A major advantage of using graph models and GNNs to predict colonization risks is that they naturally provide possible transmission paths via graph edges. In Fig. 7, we show 3 examples of patients that were classified correctly as colonized by the transductive GNN model: nodes 57,627 (top left), 154,208 (top right), and 211,904 (bottom). Nodes in green represent non-colonized patients and nodes in red represent positive culture for Enterobacteriaceae. Filled colors represent colonized patients. In the scenario of Fig. 7, top left, patient 57,627 (focus patient hereafter), who was colonized by K. pneumoniae, stayed in the hospital for 9 days and was directly linked to 4 patients: 2 in the same room (1 non-colonized and 1 colonized) and 2 in different rooms (both non-colonized). Similar to the focus patient, patient 119,123 was colonized by K. pneumoniae and had the longest hospital stay in this subnetwork (11 days). Thus, if both bacterial strains were genetically identical, a possible transmission route could have been from patient 119,123 to the focus patient or vice versa, or from a common source within the ward environment or utility. In Fig. 7, top right, patient 154,208 (focus patient hereafter) stayed for 24 days in the hospital and had an immediate link to patient 23,117 (non-colonized) from a different ward via a healthcare worker, and a second-degree connection to patient 111,558 (colonized) from another ward. The latter patient and the focus patient were both colonized by K. pneumoniae, like in the previous scenario. Hence, path 111,558–23,117–154,208 could be one of the possible transmission routes within the hospital. For the third scenario, Fig. 7, bottom, patient 211,904 (focus patient hereafter), male, stayed for 10 days and had a direct connection to patient 36,255 via the same ward, both colonized, but by different bacteria. Moreover, these patients had a second-degree connection to patient 158,476, female, via a healthcare worker link, who was colonized by E. coli, as the focus patient. Since patient 158,476 was hospitalized for 7 days, she may have been colonized by the same strain of the focus patient (or vice versa), who may have been previously colonized. Thus, the undirected path 211,904–36,255–158,476 could be a possible transmission route. Nevertheless, exact identification of transmission routes for such scenarios would require detailed phylogenetic analysis of bacterial samples [56], not available in the MIMIC-III database.

Fig. 7.

Fig. 7.

Bacteria transmission scenarios via graph paths. Green nodes: non-colonized patients; red nodes: colonized patients.

--

The task » Please continue the passage above on possible bacteria transmission routes traced through graph paths, starting after its last sentence.

--

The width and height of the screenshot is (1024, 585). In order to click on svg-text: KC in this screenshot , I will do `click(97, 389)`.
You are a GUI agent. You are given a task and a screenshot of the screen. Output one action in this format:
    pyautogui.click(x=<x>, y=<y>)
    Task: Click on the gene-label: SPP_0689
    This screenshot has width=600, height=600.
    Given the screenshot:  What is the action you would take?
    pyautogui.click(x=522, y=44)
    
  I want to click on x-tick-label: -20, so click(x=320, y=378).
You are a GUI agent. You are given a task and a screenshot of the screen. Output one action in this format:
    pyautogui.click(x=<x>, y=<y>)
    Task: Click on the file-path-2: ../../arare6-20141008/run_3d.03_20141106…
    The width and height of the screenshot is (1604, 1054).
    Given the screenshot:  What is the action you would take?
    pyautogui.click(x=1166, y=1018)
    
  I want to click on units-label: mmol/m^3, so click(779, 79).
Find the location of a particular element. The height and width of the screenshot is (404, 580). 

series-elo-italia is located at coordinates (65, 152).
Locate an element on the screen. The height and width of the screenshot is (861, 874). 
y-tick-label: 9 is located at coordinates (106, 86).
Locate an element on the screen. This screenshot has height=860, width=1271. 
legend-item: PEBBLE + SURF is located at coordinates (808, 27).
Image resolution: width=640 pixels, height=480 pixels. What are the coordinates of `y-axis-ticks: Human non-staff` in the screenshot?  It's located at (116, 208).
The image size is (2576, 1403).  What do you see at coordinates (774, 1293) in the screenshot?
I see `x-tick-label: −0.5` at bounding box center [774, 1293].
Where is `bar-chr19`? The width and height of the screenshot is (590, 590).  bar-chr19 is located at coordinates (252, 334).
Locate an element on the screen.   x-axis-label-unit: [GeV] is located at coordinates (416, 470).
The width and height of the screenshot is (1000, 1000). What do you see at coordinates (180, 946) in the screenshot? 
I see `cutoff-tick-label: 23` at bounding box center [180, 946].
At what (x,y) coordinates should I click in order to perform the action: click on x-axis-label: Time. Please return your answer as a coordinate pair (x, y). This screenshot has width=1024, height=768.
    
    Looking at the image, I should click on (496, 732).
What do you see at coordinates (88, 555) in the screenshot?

--

Answer space »
Discussion

This study describes a machine learning model based on GNNs to predict patients at risk of colonization by AMR and MDR Enterobacteriaceae. We model the data as a graph to represent possible connections and interactions between patients and healthcare workers inside the healthcare facility. Different graph topologies were proposed based on geographic location and interaction with healthcare workers. We considered spatiotemporal features, such as length of stay and ward movement, in addition to clinical and laboratory information, to encode patients via node features in different graph topologies. Performance analyses showed that GNN models provide robust predictive performance, often above AUROC of 90%, outperforming the classic machine learning baselines used in our experiments. These results demonstrate the importance of incorporating topological features to learn patterns of patient profiles that are more likely to be colonized by MDR Enterobacteriaceae.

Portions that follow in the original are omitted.